§ Exercise objective
Please copy exactly the line containing "This screenshot has width=823, height=497." and every line after it, through the last line of the records below, leaving out all pictures.
··· Input for this task ···
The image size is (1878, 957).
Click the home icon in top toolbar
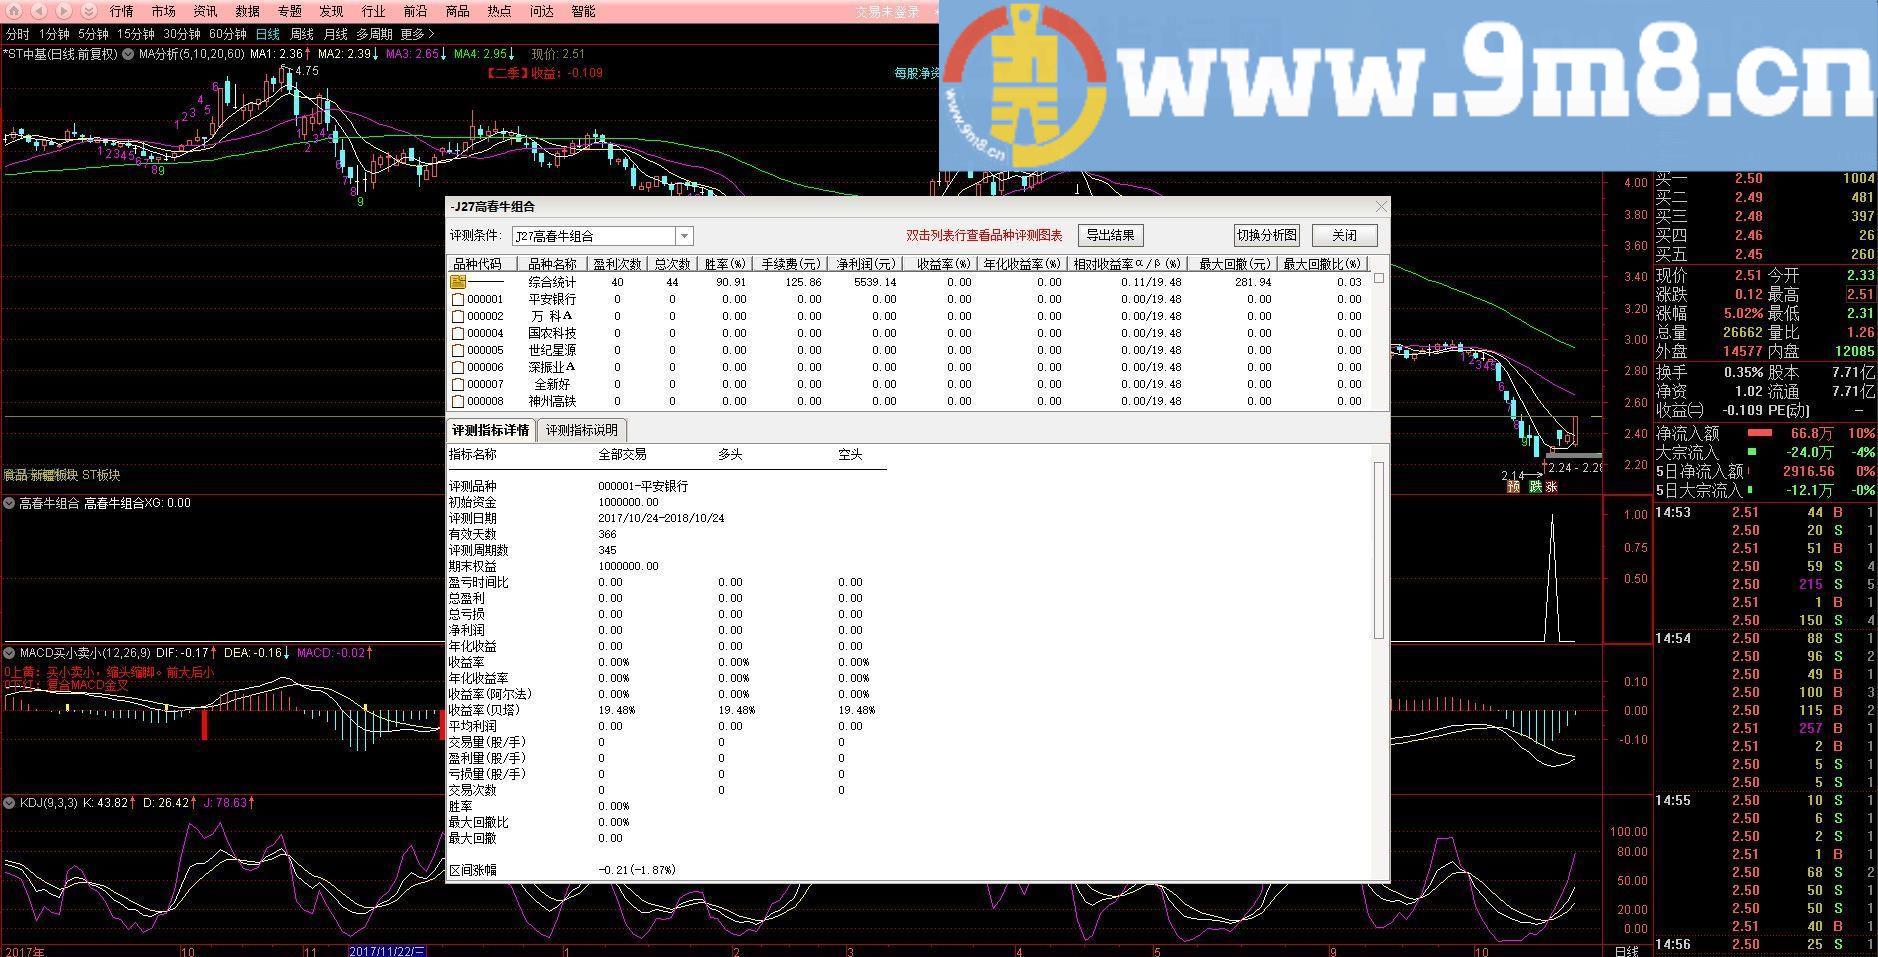tap(13, 11)
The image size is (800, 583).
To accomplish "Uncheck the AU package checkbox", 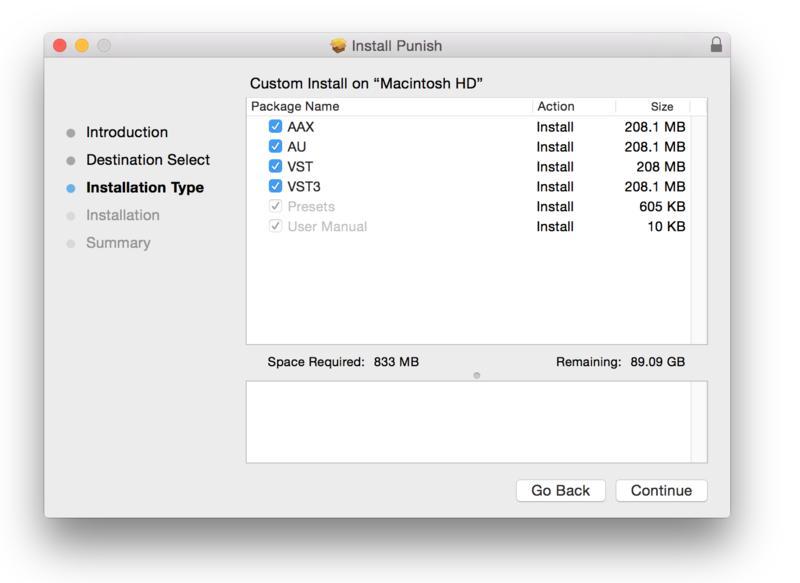I will pos(275,147).
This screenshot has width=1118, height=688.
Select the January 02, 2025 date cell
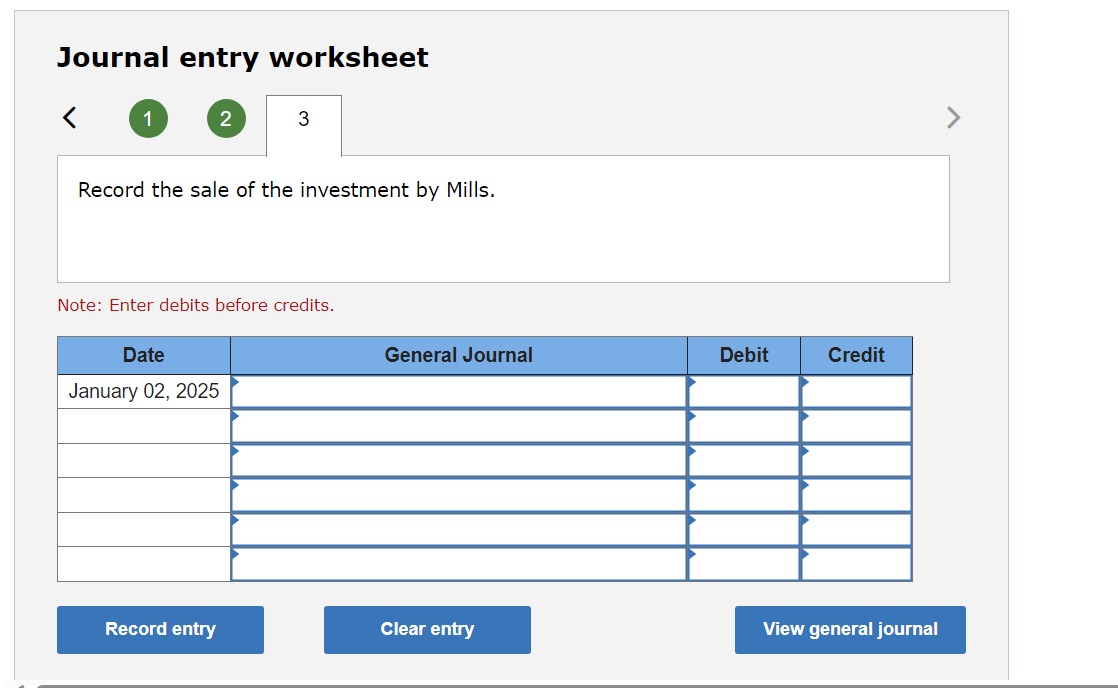(x=144, y=390)
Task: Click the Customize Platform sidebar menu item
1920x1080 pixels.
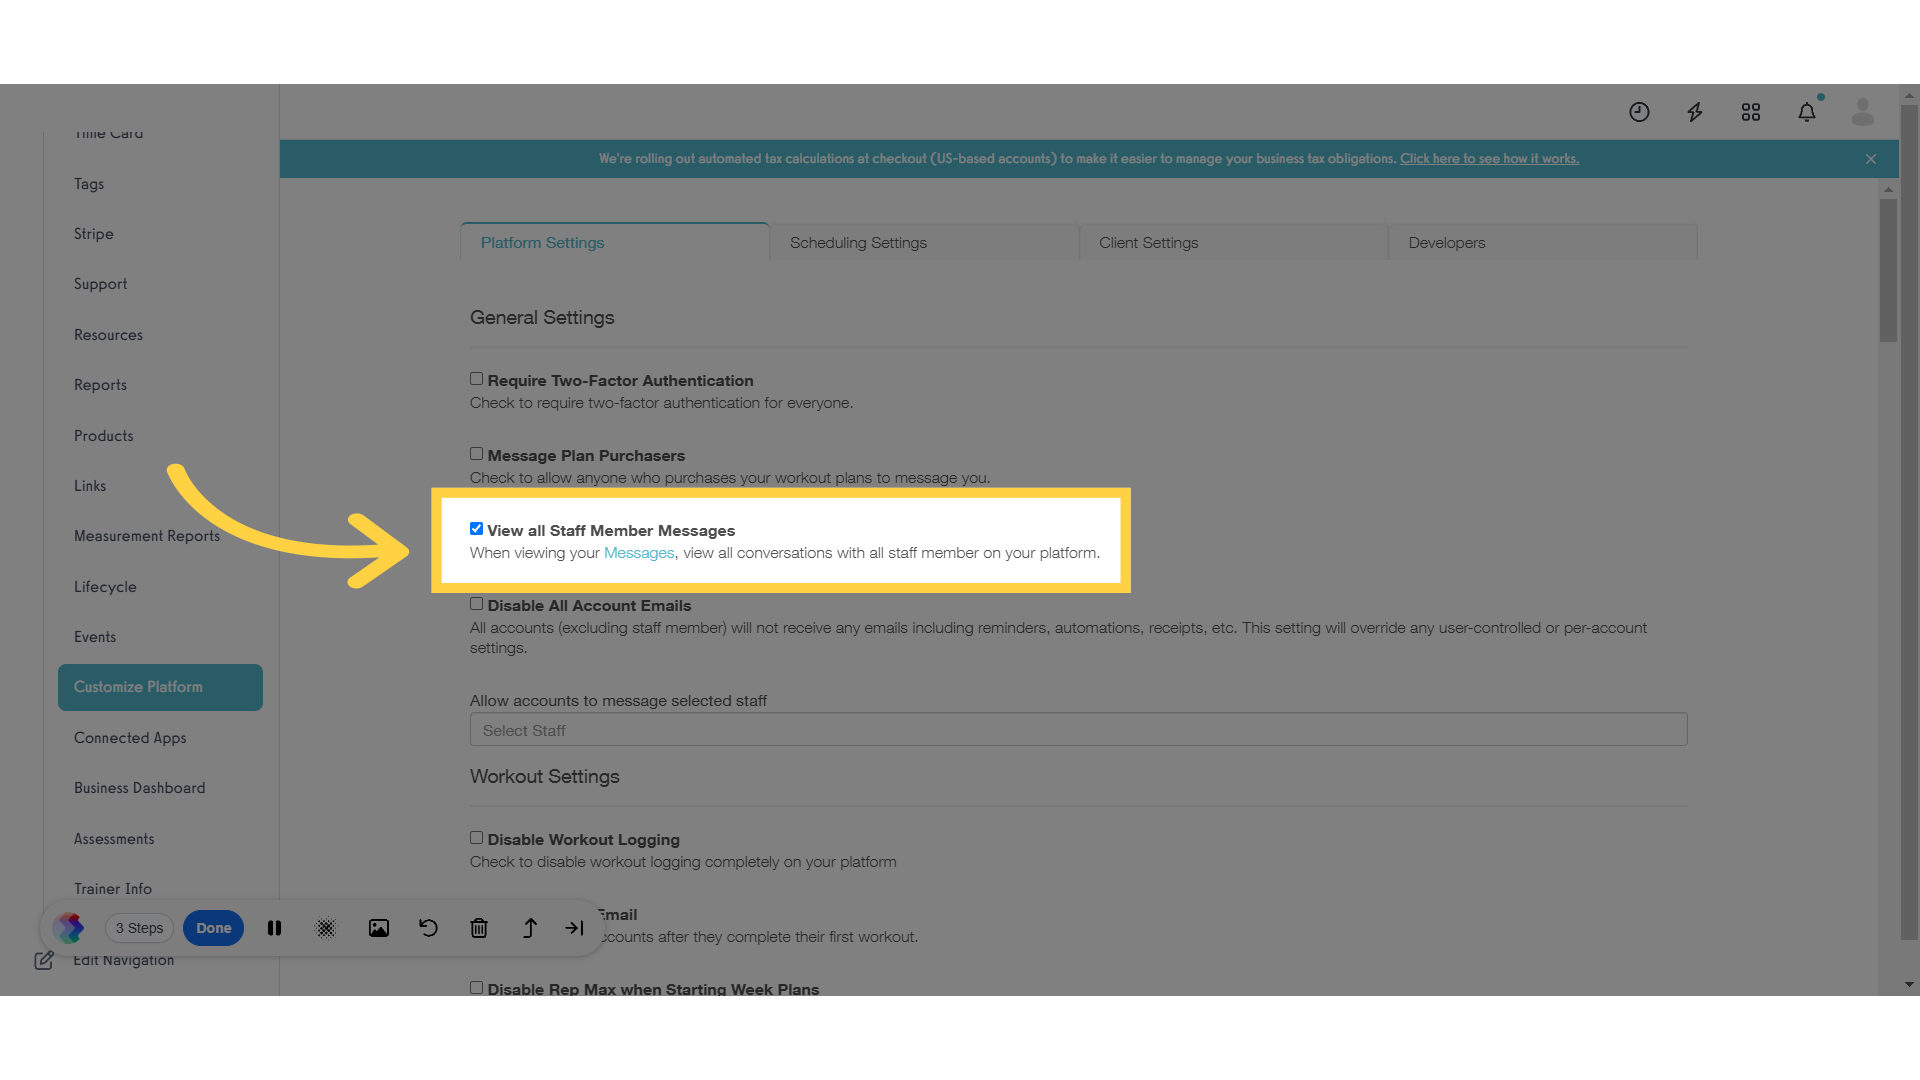Action: point(138,687)
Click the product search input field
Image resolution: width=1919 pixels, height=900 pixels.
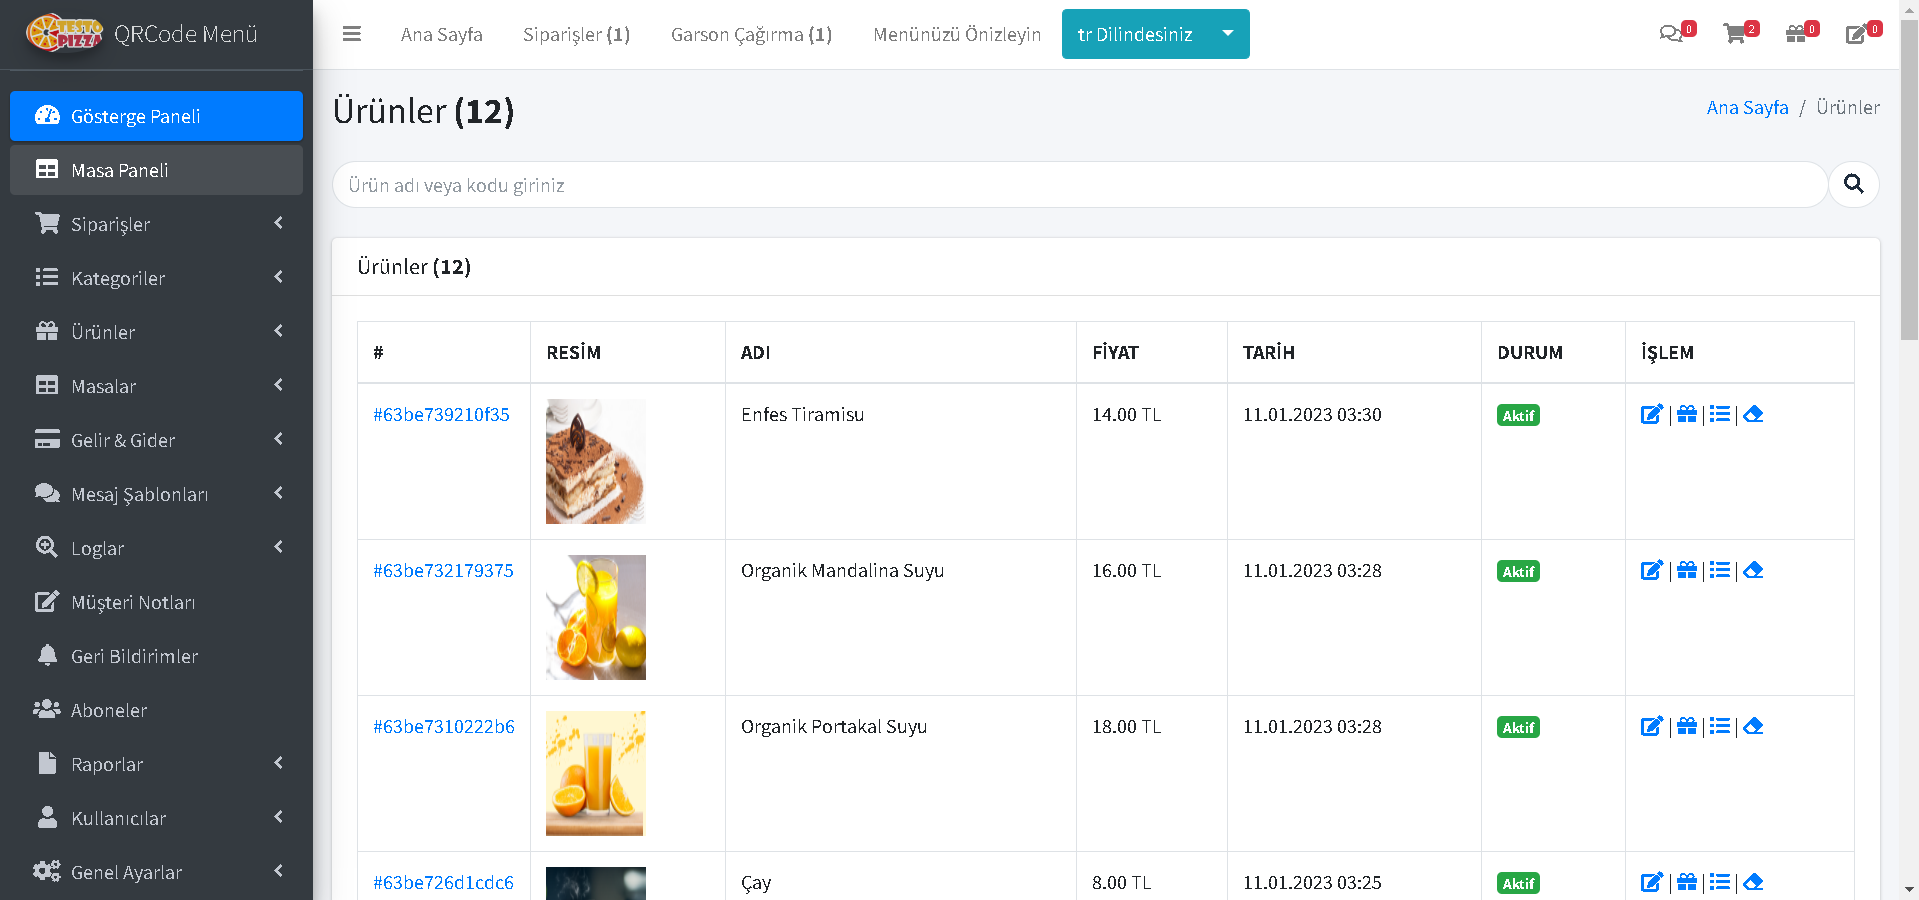1080,185
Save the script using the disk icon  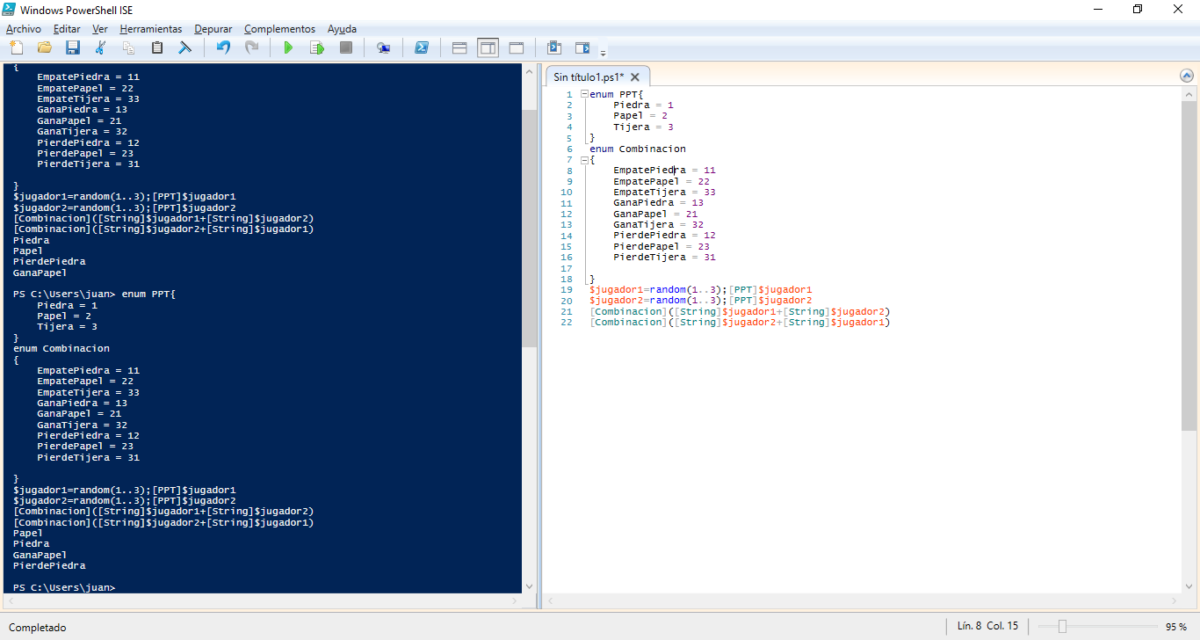(x=72, y=47)

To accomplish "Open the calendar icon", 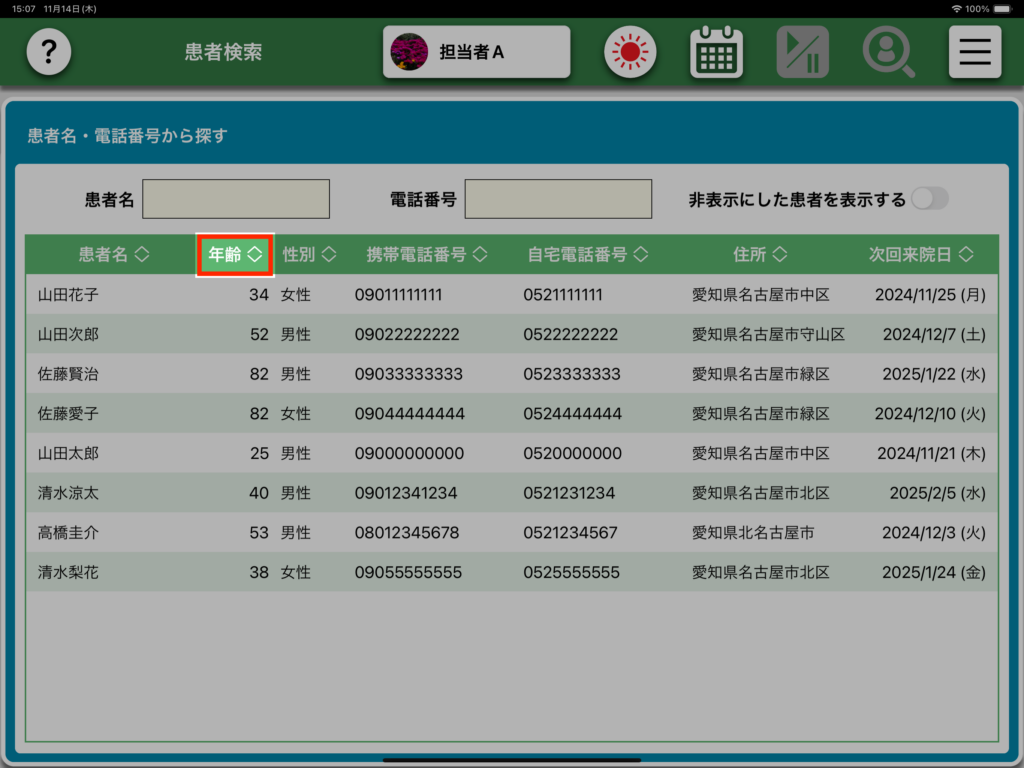I will click(716, 52).
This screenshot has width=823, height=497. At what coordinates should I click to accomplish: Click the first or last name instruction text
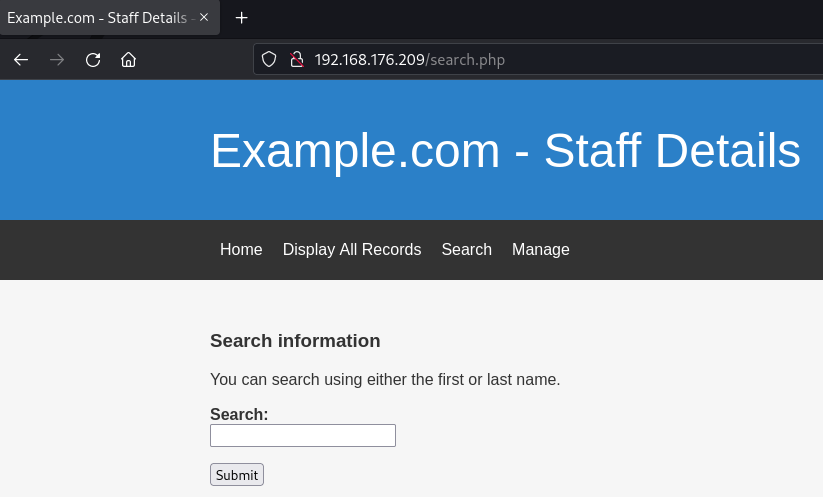[385, 380]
···
§ Result of this exercise
This screenshot has width=823, height=497. At what coordinates should I click to accomplish: Click the first or last name instruction text
[385, 380]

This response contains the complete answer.